■ PROBLEM:
For the data below, restate word for word only the lines from the line containing "For every named target in this 150×2576" through the line containing "[Edit filter] (194, 123)", both ends included.

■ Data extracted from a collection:

↓↓↓

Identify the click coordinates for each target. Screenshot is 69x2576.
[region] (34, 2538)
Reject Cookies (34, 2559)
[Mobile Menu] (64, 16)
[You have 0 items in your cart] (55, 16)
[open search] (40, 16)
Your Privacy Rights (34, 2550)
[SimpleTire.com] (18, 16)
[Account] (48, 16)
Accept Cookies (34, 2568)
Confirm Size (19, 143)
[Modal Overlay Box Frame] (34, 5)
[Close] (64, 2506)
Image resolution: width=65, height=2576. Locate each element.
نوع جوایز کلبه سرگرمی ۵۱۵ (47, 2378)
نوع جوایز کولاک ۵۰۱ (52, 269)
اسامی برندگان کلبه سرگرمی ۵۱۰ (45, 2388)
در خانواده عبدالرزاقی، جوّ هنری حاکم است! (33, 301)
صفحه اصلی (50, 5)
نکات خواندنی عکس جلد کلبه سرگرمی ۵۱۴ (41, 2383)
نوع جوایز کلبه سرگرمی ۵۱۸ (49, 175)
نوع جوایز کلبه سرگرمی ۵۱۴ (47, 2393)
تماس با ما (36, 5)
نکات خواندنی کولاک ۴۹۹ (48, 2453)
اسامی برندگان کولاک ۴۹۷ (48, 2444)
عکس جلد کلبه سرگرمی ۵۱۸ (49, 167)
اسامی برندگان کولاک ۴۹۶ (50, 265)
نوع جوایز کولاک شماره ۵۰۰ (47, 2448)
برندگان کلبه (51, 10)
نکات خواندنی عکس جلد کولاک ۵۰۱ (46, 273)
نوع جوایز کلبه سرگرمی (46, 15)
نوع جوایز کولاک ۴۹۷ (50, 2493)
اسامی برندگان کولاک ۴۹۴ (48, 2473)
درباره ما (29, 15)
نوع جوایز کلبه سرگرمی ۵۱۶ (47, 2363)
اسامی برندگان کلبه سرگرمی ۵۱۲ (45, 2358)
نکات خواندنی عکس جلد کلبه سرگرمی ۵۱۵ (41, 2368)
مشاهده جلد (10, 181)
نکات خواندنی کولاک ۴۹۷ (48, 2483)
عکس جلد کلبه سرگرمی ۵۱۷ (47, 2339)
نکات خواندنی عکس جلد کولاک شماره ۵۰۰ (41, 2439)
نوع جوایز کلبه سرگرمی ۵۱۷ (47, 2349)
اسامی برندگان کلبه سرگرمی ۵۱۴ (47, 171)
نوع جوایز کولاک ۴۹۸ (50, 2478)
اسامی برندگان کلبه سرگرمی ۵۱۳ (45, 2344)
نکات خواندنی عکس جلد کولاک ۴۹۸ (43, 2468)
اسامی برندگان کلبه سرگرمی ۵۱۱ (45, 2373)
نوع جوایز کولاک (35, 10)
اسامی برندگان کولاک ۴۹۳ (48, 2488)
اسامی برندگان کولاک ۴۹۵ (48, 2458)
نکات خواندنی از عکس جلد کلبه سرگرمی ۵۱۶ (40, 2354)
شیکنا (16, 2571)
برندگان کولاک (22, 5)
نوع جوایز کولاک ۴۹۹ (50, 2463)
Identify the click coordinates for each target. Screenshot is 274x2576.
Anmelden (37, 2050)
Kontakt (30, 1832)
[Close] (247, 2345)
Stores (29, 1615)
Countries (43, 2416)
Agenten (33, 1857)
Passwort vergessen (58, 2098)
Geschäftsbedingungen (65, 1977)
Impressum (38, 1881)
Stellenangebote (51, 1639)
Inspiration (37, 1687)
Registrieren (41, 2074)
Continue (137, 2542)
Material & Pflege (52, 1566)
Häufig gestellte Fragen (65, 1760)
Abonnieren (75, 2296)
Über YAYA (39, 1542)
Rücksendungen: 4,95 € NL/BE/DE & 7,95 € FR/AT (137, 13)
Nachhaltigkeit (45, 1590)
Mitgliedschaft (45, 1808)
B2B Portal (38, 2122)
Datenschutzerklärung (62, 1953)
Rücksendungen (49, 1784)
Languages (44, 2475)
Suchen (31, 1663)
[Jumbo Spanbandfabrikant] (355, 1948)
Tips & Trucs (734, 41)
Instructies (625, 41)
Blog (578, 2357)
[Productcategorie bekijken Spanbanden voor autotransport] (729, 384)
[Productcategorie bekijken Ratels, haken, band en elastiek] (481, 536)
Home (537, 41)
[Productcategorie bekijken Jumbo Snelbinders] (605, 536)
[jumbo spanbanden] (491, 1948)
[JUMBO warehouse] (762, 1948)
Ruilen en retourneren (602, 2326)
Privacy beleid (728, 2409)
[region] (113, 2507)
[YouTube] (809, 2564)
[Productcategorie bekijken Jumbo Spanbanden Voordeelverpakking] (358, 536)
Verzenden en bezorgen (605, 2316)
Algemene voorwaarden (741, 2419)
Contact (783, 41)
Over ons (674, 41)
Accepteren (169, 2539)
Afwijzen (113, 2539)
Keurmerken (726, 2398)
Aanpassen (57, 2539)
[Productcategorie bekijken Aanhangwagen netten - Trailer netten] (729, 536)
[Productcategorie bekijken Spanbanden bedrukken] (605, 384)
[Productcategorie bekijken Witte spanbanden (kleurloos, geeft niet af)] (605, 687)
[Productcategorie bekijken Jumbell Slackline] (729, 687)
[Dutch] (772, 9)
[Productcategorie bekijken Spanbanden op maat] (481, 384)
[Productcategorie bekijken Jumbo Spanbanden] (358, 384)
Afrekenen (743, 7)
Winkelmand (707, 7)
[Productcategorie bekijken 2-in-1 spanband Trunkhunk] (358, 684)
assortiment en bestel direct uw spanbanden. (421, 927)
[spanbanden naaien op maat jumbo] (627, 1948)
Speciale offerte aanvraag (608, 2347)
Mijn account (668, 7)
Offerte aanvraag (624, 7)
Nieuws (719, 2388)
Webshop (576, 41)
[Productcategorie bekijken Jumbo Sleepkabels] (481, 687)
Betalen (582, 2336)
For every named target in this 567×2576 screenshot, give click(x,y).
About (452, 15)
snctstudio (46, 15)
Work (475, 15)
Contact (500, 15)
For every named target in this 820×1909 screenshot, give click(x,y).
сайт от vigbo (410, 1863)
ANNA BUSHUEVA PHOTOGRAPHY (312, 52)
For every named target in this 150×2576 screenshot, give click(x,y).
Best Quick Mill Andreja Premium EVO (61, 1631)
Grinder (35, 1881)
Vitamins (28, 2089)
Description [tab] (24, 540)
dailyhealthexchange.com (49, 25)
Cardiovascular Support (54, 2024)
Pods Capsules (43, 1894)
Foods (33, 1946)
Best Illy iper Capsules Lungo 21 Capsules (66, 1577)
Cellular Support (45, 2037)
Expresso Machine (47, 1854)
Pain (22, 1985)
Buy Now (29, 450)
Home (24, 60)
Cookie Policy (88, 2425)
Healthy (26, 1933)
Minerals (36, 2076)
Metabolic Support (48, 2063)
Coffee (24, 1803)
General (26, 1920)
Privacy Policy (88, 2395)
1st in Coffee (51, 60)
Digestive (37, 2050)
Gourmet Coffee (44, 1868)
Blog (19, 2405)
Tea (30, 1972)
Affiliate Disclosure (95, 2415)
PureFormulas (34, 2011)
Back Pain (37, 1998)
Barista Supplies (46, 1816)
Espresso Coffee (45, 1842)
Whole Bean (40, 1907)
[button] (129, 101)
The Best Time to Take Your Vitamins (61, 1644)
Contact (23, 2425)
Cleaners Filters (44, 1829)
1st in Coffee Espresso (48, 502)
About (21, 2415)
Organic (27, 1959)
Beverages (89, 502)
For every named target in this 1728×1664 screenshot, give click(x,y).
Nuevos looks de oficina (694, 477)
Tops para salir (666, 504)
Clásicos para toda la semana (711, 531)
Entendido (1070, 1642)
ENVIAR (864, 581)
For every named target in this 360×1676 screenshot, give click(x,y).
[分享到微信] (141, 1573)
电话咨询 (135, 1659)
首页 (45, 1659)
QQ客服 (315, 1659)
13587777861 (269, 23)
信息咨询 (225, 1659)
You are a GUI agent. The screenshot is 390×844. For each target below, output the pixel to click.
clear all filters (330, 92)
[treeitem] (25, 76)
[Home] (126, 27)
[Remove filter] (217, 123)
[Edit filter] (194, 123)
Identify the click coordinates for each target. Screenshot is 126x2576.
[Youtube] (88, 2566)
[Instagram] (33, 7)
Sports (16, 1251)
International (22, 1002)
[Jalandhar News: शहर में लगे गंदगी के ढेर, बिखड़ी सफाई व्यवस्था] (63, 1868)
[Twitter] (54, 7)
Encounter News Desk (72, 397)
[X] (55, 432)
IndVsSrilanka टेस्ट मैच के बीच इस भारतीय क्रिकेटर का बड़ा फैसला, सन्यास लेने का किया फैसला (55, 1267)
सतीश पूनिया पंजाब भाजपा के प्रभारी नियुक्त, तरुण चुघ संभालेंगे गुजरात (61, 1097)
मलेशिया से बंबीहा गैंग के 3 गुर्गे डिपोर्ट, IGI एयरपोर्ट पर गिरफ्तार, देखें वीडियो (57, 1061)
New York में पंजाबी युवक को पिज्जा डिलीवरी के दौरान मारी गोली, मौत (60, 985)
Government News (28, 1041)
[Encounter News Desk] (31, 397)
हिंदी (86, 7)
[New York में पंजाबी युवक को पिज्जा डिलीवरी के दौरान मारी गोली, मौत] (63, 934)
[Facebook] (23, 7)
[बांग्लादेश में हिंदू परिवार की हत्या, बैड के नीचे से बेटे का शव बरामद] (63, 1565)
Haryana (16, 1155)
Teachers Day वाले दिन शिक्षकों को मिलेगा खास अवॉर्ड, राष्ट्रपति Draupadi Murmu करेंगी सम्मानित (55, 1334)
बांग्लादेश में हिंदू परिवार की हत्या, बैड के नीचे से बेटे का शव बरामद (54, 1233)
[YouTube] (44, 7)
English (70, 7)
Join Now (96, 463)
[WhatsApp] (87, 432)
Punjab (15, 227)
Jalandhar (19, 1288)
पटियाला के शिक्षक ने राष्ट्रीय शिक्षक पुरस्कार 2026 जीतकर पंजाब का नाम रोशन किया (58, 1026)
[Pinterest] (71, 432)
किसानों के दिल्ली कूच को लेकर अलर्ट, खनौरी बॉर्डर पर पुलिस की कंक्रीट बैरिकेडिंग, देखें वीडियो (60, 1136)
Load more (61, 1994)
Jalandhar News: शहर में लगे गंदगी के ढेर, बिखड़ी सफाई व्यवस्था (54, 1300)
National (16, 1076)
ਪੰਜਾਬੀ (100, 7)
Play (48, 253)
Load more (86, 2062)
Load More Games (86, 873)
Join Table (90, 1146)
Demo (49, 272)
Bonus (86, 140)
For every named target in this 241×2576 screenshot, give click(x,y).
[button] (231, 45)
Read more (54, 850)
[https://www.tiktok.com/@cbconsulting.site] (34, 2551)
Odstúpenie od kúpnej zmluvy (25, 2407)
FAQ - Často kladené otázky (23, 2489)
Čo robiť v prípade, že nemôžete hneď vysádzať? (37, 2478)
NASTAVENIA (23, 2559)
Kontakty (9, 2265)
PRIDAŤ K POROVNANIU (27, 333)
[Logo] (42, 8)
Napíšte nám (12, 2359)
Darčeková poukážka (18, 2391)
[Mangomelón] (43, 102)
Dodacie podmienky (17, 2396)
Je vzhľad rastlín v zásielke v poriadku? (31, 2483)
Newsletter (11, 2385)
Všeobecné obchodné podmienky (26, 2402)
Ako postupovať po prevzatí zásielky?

↑↑↑

■ OUTPUT BELOW:
For every named target in this 150×2576 screenshot, give click(x,y).
Best Quick Mill Andreja Premium EVO (61, 1631)
Grinder (35, 1881)
Vitamins (28, 2089)
Description [tab] (24, 540)
dailyhealthexchange.com (49, 25)
Cardiovascular Support (54, 2024)
Pods Capsules (43, 1894)
Foods (33, 1946)
Best Illy iper Capsules Lungo 21 Capsules (66, 1577)
Cellular Support (45, 2037)
Expresso Machine (47, 1854)
Pain (22, 1985)
Buy Now (29, 450)
Home (24, 60)
Cookie Policy (88, 2425)
Healthy (26, 1933)
Minerals (36, 2076)
Metabolic Support (48, 2063)
Coffee (24, 1803)
General (26, 1920)
Privacy Policy (88, 2395)
1st in Coffee (51, 60)
Digestive (37, 2050)
Gourmet Coffee (44, 1868)
Blog (19, 2405)
Tea (30, 1972)
Affiliate Disclosure (95, 2415)
PureFormulas (34, 2011)
Back Pain (37, 1998)
Barista Supplies (46, 1816)
Espresso Coffee (45, 1842)
Whole Bean (40, 1907)
[button] (129, 101)
The Best Time to Take Your Vitamins (61, 1644)
Contact (23, 2425)
Cleaners Filters (44, 1829)
1st in Coffee Espresso (48, 502)
About (21, 2415)
Organic (27, 1959)
Beverages (89, 502)
For every named target in this 1728×1664 screenshot, give click(x,y).
Nuevos looks de oficina (694, 477)
Tops para salir (666, 504)
Clásicos para toda la semana (711, 531)
Entendido (1070, 1642)
ENVIAR (864, 581)
For every named target in this 360×1676 screenshot, give click(x,y).
[分享到微信] (141, 1573)
电话咨询 (135, 1659)
首页 (45, 1659)
QQ客服 (315, 1659)
13587777861 (269, 23)
信息咨询 (225, 1659)
You are a GUI agent. The screenshot is 390×844. For each target below, output the pixel to click.
clear all filters (330, 92)
[treeitem] (25, 76)
[Home] (126, 27)
[Remove filter] (217, 123)
[Edit filter] (194, 123)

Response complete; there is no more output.